#### [WHAT IS REQUIRED]
Of all the entries below, only the lines from the one with "hnxcfzx (1359, 661)" up to and including the one with "产品手册 Products instruction (592, 127)" are to be duplicated exactly.
* * * * * * * * *
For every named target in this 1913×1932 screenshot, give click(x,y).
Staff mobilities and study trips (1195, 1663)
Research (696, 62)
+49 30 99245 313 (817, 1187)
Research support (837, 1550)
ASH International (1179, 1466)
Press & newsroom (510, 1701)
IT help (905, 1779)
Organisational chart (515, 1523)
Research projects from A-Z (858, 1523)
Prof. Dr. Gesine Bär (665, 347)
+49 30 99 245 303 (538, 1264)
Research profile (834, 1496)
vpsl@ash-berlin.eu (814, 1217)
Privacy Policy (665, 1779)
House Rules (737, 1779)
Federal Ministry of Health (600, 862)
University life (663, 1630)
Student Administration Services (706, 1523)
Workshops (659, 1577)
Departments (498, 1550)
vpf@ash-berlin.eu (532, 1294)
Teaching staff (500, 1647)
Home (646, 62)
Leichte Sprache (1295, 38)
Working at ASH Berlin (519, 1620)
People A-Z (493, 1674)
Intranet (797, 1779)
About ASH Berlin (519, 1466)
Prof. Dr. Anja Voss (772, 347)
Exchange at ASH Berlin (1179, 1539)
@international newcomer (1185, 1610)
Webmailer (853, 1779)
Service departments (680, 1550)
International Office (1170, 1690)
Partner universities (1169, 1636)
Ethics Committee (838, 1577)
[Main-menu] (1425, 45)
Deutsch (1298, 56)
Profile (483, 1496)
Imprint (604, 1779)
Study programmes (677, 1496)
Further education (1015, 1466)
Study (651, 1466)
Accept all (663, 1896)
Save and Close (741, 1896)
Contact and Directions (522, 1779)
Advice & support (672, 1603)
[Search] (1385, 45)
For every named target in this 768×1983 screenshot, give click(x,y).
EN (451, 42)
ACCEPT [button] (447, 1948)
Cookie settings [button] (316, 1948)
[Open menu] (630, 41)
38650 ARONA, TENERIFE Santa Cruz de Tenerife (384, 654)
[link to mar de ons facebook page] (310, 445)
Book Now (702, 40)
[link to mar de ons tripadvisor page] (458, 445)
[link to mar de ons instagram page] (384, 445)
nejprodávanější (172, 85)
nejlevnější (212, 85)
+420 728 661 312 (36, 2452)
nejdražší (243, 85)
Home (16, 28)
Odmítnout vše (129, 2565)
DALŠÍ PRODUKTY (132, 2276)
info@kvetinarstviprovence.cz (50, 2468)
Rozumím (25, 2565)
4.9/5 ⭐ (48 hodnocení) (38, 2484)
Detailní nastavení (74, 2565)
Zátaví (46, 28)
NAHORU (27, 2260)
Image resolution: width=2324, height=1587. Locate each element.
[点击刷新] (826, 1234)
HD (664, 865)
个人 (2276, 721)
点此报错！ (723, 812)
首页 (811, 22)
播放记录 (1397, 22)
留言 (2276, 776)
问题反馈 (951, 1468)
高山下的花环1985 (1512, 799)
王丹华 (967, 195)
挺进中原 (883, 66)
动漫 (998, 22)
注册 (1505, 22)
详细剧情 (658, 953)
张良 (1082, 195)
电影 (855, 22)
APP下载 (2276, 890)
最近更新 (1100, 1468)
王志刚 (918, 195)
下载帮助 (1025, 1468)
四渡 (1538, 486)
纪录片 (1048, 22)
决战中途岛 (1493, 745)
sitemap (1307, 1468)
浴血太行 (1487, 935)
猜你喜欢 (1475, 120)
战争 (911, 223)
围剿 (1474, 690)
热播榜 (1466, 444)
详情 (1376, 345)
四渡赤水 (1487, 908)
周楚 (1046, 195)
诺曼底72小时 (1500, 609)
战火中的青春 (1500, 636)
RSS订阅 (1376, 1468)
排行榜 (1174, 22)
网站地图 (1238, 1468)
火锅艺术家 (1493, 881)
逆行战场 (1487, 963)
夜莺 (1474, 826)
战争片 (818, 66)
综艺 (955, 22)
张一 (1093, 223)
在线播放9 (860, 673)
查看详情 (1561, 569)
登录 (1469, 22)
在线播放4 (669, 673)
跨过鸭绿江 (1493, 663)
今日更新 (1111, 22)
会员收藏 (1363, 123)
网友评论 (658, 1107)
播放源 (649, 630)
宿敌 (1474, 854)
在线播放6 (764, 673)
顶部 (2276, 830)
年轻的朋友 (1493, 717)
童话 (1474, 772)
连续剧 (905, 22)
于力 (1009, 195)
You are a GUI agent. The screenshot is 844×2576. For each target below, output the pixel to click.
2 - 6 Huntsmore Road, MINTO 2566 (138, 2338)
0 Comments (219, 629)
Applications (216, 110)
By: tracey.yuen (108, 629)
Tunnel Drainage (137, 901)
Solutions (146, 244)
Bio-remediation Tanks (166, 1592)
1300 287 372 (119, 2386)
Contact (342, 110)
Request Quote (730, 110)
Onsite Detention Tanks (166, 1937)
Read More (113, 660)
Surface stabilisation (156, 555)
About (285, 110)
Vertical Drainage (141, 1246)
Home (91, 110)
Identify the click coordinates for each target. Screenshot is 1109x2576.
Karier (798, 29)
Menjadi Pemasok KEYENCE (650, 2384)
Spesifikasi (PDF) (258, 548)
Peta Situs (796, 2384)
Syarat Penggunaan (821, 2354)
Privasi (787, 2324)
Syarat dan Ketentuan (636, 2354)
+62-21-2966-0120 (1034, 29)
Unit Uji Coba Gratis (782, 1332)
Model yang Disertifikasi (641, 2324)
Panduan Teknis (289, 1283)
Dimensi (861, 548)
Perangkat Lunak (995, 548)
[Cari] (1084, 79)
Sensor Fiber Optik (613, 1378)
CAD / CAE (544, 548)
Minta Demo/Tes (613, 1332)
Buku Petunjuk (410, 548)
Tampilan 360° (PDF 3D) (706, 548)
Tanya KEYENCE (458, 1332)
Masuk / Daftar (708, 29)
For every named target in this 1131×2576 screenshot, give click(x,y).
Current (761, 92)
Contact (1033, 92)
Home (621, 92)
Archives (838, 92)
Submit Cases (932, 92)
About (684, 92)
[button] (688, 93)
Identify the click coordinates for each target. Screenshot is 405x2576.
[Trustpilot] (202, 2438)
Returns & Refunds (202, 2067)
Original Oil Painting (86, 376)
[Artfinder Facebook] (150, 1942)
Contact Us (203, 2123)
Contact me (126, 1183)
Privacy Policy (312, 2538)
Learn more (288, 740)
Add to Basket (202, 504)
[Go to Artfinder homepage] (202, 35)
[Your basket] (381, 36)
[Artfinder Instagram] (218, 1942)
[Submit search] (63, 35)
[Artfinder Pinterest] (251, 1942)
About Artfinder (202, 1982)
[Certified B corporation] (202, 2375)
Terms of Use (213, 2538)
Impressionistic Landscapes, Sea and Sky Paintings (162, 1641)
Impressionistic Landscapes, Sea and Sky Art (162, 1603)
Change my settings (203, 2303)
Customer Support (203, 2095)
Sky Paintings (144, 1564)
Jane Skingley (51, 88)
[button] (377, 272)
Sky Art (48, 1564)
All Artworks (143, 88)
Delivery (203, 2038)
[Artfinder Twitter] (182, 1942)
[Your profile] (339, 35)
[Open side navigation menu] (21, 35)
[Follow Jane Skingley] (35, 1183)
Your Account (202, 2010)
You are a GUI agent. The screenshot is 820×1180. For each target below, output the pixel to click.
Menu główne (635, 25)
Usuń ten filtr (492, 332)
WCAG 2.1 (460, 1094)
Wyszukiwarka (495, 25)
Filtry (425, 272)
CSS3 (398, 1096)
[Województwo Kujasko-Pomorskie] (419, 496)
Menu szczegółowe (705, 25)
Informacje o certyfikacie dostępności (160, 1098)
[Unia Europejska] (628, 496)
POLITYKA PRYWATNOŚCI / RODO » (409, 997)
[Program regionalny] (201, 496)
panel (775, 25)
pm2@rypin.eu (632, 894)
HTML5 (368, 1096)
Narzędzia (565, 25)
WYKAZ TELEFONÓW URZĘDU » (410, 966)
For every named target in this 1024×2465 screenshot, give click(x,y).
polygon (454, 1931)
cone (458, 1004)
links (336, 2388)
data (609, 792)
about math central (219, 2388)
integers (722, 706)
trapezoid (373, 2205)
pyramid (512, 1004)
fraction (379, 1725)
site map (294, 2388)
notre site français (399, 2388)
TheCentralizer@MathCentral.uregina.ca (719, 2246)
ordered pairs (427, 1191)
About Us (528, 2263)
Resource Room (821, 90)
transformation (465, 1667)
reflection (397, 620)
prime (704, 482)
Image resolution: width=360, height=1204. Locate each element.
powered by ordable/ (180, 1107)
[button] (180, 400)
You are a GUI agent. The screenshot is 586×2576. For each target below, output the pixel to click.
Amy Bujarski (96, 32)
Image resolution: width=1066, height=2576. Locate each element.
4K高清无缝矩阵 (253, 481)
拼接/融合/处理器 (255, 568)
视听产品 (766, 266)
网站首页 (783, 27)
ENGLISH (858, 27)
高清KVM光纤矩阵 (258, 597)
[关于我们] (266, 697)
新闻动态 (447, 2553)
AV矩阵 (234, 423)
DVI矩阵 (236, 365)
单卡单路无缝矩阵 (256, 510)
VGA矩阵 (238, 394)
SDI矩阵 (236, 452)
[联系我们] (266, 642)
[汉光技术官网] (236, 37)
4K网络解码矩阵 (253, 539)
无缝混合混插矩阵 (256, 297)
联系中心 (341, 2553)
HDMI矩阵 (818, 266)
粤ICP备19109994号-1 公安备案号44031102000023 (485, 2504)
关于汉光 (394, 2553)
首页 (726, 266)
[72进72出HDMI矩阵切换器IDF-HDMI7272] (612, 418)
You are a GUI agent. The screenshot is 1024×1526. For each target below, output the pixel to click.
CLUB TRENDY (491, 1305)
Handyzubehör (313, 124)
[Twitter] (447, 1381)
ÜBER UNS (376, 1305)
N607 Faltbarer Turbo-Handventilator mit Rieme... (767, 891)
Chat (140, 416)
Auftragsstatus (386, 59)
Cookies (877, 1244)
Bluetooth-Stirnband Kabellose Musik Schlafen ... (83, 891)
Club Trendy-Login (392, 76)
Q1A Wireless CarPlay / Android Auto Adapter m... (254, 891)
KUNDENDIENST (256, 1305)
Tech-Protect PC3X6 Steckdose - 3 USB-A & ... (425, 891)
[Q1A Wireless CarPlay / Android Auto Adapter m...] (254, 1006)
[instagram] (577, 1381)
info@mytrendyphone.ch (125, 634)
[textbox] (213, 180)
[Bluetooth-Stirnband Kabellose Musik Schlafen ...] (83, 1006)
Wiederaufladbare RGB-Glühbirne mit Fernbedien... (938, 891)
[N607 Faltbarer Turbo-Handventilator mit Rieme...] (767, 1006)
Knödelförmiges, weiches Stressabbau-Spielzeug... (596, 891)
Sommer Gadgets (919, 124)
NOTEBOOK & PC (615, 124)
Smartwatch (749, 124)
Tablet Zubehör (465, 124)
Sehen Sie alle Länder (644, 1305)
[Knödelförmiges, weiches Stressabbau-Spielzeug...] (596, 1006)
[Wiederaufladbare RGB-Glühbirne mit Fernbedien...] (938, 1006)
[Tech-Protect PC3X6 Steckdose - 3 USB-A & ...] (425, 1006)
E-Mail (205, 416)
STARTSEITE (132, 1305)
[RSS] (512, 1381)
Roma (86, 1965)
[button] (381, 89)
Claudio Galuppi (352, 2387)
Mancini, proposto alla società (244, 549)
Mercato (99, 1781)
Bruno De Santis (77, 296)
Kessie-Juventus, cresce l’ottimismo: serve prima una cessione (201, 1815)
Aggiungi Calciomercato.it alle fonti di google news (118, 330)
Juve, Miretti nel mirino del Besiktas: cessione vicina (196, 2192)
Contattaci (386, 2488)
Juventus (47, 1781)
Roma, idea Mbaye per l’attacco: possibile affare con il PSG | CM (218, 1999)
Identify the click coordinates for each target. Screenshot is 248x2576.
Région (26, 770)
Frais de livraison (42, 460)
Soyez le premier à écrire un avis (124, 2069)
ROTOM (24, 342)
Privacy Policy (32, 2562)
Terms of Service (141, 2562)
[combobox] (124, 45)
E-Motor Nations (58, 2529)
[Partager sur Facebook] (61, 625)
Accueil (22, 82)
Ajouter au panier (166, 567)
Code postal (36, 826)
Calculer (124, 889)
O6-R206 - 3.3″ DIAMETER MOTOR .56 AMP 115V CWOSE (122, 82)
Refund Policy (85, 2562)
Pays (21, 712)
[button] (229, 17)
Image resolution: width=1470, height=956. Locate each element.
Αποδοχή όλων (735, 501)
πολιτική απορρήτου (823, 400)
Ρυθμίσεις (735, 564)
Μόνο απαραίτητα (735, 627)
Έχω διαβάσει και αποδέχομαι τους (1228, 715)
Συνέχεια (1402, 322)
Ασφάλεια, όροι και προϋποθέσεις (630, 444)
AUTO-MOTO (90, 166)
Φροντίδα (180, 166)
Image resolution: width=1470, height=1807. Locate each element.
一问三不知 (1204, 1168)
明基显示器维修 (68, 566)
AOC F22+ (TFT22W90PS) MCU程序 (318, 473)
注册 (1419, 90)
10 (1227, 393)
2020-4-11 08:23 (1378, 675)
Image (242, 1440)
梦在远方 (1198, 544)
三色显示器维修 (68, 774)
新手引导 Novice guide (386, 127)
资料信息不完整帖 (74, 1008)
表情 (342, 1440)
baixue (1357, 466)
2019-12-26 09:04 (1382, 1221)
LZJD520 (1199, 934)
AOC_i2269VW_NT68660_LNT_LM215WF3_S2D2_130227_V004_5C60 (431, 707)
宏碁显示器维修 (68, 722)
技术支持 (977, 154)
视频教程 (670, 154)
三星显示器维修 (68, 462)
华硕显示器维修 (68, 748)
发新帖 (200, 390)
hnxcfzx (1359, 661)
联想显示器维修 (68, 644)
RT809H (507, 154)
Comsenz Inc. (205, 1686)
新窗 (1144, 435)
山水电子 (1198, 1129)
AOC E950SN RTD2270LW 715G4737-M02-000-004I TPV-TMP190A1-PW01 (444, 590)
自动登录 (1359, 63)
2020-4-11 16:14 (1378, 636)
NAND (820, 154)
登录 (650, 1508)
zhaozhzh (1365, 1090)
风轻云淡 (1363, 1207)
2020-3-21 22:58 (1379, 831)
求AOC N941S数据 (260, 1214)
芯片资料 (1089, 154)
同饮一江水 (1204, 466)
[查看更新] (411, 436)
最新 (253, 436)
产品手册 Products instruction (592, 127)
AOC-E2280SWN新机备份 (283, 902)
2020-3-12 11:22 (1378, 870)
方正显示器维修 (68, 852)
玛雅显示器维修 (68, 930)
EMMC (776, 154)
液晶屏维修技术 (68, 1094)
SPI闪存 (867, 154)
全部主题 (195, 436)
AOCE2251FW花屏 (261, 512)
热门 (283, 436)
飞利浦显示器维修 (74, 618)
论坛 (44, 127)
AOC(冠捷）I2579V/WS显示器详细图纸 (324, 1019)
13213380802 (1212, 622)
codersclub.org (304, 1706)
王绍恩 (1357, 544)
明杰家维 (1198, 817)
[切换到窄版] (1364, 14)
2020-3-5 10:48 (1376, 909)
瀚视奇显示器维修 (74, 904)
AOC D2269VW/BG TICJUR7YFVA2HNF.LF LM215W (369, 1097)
* * * * * * * * *
#### [SOLUTION BELOW]
hnxcfzx (1359, 661)
联想显示器维修 (68, 644)
RT809H (507, 154)
Comsenz Inc. (205, 1686)
新窗 (1144, 435)
山水电子 (1198, 1129)
AOC E950SN RTD2270LW 715G4737-M02-000-004I TPV-TMP190A1-PW01 (444, 590)
自动登录 (1359, 63)
2020-4-11 16:14 (1378, 636)
NAND (820, 154)
登录 (650, 1508)
zhaozhzh (1365, 1090)
风轻云淡 (1363, 1207)
2020-3-21 22:58 (1379, 831)
求AOC N941S数据 (260, 1214)
芯片资料 (1089, 154)
同饮一江水 (1204, 466)
[查看更新] (411, 436)
最新 (253, 436)
产品手册 Products instruction (592, 127)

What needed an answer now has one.